→ **Set of tasks**
1. List every dance style that the article about the Raptors Dance Pak names in the two women's background.
2. Reproduce the article about the Raptors Dance Pak word for word, from "Both young women, who" up to and including "some 200 hopefuls.".
3. Write the next part of the article about the Raptors Dance Pak, starting after its last sentence.

Raptors Dance Pak Brings it to Montreal
By Victor Swoboda
Montreal Gazette
It’s the fourth quarter, the score’s tied, and twenty thousand fans at the Air Canada Centre are screaming for the Toronto Raptors to pull out a win — time for Ashley and Nina to go to work. The two are among 14 young women of the Toronto Raptors Dance Pak, the NBA’s sole cheerleading team in Canada.
“You’re entire 360 degrees is your audience — you have four fronts basically — so just getting oriented and having the fans cheering so loudly when the game’s so exciting and having that energy — it’s just a different experience,” smiled dark-haired Ashley, 22, during an interview Thursday in Montreal. Ashley, a fourth-year Dance Pak member, Nina and two other Dance Pak members will be performing Friday night at the Bell Centre when the Raptors meet the New York Knicks in the city’s first NBA exhibition match.
“We have to keep the fans going and hyped up. If we’re losing, it’s our chance to keep people pumped,” said Nina, a 20-year-old blond who is in her second season with the Dance Pak.
Both young women, who eventually hope to perform in dance videos or music concerts, had a varied dance background of tap, jazz and ballet when they more or less casually went to the Dance Pak annual audition, an event that this year attracted some 200 hopefuls.
“My friend Sophia and I went, honestly, just for fun to see if we could make it, and, if not, just have fun and take a free class,” Ashley said. “And we both made it.”

→ **Data**

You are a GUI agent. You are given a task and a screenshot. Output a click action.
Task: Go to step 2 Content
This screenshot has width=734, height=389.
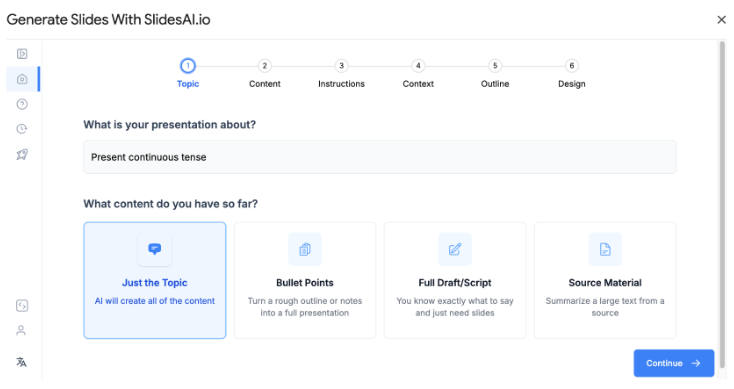click(x=264, y=74)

→ **Task-by-task answers**
1. tap, jazz, ballet

2.
Both young women, who eventually hope to perform in dance videos or music concerts, had a varied dance background of tap, jazz and ballet when they more or less casually went to the Dance Pak annual audition, an event that this year attracted some 200 hopefuls.

3.
Candidates were weeded until 20 were called back for interviews with choreographer/manager Amberley Waddell, a former Dance Pak member from Waterloo, Ont., who once danced in Los Angeles and Las Vegas in shows with Bette Midler and Beyoncé.
During the season, the Dance Pak holds two-and-a-half-hour practices three times a week. Dancers learn between 20 and 30 routines a season. Ashley compared their non-stop routines to sprinting for two minutes, all the while having to smile. Dance Pak members arrive three-and-a-half hours before a game for rehearsals that might involve changes of formation or even last-minute changes in choreography.
“It keeps your brain working,” Ashley noted.
Not that their brains are otherwise idle. Like several other Dance Pak members, Ashley and Nina juggle their Raptors job with university studies. Nina is in York University’s dance program. Ashley studies at the University of Toronto.
“People always ask how can you do full-time school as well as dance for the Raptors, but I wouldn’t be able to do school without doing dance,” Ashley said. “Dance takes my stress away from school, and then the physical stress of dance is taken away when I’m studying.”
There are moments, though, when the juggling act can get stressful.
“During midterms is exactly when the NBA season starts picking up with lots of games. We start getting more sick or getting colds because of the physical stress on our body. Last year, I noticed my ankle was giving out and I couldn’t figure it out. But I realized it was because of the demands from the job and school.”
Ashley’s friend, Sophia, danced with Dance Pak for two years, but left after she was accepted to medical school.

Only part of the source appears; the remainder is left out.